Reputation: 1261
I created a Cassandra database in DataStax Astra. I'm able to connect to it in Python (using cassandra-driver
module, and the secure_connect_bundle
). I wrote a few api in my Python application to query the database.
I read that I can upload csv to it using dsbulk
. I am able to run the following command in Terminal and it works.

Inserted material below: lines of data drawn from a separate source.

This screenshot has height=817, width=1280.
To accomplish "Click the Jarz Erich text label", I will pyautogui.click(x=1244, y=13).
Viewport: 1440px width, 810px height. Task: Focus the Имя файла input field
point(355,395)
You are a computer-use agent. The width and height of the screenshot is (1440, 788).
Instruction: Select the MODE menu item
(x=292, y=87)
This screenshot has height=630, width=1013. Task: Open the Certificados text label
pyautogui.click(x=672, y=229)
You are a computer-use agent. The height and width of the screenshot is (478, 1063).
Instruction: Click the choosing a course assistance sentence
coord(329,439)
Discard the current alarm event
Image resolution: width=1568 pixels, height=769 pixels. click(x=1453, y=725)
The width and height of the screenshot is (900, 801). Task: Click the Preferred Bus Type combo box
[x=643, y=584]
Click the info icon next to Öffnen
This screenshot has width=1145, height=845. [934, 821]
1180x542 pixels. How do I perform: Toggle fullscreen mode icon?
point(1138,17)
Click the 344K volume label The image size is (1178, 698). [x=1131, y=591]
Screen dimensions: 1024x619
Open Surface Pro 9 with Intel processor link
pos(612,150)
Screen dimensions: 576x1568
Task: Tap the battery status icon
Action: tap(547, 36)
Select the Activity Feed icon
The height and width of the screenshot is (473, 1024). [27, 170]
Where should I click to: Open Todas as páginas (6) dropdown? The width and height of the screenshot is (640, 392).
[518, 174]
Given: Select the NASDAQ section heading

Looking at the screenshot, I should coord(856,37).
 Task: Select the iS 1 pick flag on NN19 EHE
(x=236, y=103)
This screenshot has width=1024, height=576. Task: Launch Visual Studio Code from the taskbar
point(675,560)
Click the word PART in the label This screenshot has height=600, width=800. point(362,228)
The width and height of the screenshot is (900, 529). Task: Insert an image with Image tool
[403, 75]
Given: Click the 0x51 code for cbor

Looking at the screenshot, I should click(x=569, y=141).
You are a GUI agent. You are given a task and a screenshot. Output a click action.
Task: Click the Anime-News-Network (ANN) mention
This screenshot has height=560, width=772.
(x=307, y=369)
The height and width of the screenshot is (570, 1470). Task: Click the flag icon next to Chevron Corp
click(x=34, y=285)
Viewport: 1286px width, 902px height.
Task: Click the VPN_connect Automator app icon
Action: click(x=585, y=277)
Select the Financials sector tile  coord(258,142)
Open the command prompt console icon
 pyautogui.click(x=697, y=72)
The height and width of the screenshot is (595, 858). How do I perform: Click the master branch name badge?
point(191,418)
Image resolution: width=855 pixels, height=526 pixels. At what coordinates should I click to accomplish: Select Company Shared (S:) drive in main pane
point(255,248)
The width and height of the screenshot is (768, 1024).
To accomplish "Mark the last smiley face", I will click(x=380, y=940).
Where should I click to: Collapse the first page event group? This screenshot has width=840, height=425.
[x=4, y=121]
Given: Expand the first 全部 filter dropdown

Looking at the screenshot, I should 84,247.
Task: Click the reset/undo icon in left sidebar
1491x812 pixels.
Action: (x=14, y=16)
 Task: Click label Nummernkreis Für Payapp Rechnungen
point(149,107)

dsbulk load -url data.csv -k foo_keyspace -t foo_table \
-b "secure-connect-afterpay.zip" -u username -p password -header true
Then I try to run this same line in Python using subprocess
:
ret = subprocess.run(
['dsbulk', 'load', '-url', 'data.csv', '-k', 'foo_keyspace', '-t', 'foo_table',
'-b', 'secure-connect-afterpay.zip', '-u', 'username', '-p', 'password',
'-header', 'true'],
capture_output=True
)
But I got FileNotFoundError: [Errno 2] No such file or directory: 'dsbulk': 'dsbulk'
. Why is dsbulk
not recognized if I run it from Python?
A related question, it's probably not best practice to rely on subprocess
. Are there better ways to upload batch data to Cassandra?
Upvotes: 2
Views: 868
Reputation: 7365
I think it has to do with the way path is handled by subprocess. Try specifying the command as an absolute path, or relative like "./dsbulk" or "bin/dsbulk".
Alternatively, if you add the bin directory from the DS Bulk package to your PATH environment variable, it will work as you have it.
Upvotes: 4